** Challenge **
Copy everything from the line containing "You are a computer-use agent. Screen" down to the line containing "will (x=764, y=577).", keeping the requests unchanged but multiplying every coordinate in the answers by 1.05 and rounding each result to a whole number, with halves rounded up. Give only those lines.

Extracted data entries
********************

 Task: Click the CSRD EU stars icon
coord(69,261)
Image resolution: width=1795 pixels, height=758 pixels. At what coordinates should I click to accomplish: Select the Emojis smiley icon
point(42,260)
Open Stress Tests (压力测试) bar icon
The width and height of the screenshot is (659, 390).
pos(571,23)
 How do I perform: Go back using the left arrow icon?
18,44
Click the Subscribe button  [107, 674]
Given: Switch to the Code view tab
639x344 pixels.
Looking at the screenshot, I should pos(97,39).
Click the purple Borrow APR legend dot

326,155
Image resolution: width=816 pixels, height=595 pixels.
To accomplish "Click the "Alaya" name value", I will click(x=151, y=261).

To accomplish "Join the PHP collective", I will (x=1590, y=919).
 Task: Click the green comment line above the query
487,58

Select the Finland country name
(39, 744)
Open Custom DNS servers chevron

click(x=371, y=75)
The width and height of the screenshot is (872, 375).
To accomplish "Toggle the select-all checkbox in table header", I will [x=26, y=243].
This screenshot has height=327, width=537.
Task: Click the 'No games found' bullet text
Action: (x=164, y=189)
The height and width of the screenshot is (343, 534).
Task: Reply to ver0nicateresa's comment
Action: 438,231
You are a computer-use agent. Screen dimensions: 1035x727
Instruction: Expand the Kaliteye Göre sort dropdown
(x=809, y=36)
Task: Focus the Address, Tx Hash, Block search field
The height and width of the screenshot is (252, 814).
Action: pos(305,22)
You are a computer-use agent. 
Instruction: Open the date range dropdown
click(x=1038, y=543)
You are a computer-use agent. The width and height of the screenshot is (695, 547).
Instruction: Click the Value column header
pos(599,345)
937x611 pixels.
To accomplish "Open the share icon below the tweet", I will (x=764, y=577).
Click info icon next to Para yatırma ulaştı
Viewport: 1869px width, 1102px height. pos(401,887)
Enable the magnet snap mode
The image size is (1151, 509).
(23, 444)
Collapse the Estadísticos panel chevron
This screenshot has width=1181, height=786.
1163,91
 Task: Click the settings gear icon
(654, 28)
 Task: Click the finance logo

********************

** The result **
You are a computer-use agent. Screen dimensions: 1035x727
Instruction: Expand the Kaliteye Göre sort dropdown
(x=849, y=38)
Task: Focus the Address, Tx Hash, Block search field
The height and width of the screenshot is (252, 814).
Action: pos(320,23)
You are a computer-use agent. 
Instruction: Open the date range dropdown
click(x=1090, y=570)
You are a computer-use agent. The width and height of the screenshot is (695, 547).
Instruction: Click the Value column header
pos(629,362)
937x611 pixels.
To accomplish "Open the share icon below the tweet", I will (x=802, y=606).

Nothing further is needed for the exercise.